## Work item:
Copy every line that holds the string "event" from the data below.

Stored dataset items
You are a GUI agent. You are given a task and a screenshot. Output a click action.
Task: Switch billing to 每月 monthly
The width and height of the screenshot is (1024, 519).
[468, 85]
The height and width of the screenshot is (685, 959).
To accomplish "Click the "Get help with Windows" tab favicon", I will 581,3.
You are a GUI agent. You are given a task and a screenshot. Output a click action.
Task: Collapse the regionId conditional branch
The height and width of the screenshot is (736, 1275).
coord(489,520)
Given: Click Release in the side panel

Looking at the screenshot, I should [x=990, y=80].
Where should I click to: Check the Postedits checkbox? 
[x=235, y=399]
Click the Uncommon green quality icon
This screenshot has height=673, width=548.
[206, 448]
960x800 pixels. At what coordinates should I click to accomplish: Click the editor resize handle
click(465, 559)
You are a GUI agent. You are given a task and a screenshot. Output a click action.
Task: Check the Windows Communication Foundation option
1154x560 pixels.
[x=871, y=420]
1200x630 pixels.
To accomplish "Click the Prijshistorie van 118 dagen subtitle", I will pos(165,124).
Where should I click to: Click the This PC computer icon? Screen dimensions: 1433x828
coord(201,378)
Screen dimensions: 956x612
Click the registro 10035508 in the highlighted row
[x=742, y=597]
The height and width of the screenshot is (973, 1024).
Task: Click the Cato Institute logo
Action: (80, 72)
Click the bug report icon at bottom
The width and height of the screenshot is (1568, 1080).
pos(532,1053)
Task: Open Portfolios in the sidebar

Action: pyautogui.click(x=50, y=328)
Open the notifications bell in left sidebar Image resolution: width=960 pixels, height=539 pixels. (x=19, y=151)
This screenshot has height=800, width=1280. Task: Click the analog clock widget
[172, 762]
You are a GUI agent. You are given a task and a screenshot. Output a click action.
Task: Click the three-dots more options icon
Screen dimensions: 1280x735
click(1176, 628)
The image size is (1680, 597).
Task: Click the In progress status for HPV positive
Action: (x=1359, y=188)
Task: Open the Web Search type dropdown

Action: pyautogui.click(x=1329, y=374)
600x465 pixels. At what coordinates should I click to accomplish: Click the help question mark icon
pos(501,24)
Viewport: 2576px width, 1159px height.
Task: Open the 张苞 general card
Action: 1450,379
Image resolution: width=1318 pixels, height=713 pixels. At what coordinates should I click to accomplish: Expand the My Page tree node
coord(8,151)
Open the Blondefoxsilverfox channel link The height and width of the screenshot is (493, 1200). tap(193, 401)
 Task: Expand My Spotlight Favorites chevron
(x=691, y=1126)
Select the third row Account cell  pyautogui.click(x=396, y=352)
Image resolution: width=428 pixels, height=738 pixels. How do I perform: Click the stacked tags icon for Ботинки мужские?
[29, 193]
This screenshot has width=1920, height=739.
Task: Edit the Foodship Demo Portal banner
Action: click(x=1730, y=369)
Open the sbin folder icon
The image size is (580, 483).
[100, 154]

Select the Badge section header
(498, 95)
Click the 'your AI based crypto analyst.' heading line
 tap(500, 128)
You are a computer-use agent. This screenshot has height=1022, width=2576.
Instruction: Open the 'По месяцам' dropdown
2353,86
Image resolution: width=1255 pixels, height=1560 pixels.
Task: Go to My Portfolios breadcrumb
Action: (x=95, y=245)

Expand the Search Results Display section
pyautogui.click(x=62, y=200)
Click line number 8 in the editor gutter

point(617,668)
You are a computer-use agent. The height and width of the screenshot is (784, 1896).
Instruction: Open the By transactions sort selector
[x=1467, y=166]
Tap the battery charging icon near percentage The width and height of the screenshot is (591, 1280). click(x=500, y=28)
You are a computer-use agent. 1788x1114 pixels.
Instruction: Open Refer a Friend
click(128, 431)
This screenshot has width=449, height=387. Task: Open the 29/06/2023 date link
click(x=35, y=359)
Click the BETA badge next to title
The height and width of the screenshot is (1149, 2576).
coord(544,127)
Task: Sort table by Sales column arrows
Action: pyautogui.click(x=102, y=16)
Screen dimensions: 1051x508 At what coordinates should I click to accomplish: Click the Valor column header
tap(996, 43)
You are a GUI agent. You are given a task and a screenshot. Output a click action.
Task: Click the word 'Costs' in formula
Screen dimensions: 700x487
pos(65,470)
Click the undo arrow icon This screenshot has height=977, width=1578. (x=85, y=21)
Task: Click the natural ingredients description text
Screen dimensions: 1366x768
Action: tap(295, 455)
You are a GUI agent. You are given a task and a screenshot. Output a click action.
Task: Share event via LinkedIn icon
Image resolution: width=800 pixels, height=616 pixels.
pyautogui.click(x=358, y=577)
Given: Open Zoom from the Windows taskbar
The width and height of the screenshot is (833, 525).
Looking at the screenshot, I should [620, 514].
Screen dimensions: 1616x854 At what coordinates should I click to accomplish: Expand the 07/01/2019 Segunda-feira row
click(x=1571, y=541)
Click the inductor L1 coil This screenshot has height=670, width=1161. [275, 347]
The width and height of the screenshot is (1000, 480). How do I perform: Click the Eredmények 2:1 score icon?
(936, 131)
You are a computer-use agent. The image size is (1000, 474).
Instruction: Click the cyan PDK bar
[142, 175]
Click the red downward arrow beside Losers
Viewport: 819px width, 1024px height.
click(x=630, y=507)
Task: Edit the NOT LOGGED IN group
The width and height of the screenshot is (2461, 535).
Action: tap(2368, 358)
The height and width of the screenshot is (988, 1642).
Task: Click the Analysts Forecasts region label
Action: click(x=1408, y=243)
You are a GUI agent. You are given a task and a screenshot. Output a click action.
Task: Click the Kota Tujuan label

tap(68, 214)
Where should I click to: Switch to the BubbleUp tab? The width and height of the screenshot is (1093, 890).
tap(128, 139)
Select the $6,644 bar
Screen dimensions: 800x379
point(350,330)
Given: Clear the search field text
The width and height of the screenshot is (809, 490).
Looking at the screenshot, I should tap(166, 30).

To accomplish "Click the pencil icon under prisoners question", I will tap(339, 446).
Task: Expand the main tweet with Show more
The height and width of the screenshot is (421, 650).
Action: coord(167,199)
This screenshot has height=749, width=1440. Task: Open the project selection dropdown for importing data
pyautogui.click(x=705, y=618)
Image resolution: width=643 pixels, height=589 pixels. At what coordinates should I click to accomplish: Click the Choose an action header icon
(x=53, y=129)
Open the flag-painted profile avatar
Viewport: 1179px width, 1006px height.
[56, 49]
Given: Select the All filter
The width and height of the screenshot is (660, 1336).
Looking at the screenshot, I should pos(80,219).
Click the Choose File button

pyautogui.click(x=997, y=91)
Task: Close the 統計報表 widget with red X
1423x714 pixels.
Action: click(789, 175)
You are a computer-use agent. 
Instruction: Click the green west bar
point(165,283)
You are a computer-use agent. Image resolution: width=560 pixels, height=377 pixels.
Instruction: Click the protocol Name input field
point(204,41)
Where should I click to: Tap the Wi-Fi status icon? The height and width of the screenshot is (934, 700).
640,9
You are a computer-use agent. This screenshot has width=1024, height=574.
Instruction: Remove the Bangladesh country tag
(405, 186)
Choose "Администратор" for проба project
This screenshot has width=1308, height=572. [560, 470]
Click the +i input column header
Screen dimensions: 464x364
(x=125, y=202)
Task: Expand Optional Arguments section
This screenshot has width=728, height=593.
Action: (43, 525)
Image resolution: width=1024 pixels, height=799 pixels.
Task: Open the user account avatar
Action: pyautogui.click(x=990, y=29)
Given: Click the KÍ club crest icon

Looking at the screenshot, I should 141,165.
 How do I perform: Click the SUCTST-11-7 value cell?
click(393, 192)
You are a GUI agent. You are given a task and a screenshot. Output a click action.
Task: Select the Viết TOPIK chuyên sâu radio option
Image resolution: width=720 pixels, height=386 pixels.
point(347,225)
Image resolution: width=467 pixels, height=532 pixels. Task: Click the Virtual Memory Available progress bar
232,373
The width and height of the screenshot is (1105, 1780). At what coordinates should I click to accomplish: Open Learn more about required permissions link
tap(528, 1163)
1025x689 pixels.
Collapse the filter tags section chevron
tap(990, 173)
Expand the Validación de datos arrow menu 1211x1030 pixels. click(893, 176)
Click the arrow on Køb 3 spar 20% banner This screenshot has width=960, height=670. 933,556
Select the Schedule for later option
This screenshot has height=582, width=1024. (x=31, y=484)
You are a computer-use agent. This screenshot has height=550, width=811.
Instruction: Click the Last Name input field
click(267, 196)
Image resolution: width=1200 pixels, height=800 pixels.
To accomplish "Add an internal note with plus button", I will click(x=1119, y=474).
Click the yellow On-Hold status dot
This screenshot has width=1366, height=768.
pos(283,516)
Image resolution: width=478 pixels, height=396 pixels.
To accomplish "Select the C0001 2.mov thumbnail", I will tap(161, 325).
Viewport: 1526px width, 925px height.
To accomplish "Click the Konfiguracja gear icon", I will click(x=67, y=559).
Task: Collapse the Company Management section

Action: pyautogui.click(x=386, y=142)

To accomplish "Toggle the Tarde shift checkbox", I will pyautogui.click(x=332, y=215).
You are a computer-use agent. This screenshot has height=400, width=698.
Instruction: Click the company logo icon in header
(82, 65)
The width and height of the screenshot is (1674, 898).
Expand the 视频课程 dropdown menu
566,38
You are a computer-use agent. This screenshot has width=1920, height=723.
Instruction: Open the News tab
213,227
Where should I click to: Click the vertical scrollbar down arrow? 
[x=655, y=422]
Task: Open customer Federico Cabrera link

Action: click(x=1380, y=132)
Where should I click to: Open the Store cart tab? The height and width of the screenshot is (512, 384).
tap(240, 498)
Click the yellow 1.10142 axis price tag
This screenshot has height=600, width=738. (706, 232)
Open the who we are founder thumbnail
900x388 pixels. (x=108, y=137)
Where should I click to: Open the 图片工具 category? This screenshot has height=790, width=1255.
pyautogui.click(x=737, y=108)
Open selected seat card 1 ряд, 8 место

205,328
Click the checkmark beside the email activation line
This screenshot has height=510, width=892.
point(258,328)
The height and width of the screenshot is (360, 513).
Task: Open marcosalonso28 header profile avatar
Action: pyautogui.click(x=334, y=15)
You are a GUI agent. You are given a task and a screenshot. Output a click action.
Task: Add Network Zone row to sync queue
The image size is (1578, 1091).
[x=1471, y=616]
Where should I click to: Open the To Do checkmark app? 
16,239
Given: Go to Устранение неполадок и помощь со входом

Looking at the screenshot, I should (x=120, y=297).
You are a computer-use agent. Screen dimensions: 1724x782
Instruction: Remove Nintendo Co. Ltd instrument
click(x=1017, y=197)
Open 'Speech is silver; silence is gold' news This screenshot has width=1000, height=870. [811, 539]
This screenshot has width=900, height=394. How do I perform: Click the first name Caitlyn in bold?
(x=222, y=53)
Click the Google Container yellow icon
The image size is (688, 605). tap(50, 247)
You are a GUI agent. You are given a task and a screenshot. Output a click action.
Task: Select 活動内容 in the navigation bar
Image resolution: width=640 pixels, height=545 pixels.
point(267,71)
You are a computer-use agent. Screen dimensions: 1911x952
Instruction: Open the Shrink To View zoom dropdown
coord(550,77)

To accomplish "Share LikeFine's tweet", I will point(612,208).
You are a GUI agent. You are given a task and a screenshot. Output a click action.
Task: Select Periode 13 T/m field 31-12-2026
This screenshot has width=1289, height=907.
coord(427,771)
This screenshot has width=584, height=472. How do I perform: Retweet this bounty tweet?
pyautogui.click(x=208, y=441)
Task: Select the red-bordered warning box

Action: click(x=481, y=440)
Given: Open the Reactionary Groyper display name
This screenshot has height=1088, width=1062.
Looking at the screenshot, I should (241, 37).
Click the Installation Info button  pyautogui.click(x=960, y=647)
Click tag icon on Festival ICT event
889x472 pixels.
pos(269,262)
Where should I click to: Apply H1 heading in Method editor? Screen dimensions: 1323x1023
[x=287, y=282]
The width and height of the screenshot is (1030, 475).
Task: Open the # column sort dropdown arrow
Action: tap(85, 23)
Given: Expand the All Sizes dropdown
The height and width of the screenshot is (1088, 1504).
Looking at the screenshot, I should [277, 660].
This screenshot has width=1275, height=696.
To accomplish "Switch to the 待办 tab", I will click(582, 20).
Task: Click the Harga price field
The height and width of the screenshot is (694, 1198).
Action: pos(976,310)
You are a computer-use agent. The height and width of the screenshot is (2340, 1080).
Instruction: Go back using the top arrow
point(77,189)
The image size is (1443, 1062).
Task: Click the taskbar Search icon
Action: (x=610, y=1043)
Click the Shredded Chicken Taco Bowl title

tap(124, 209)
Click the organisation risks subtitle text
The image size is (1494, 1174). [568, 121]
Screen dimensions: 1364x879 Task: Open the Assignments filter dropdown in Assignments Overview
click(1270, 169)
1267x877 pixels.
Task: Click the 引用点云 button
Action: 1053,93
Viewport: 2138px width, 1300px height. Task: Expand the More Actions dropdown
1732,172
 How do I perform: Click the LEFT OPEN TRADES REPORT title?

## Expected output:
Task: Share event via LinkedIn icon
Click tag icon on Festival ICT event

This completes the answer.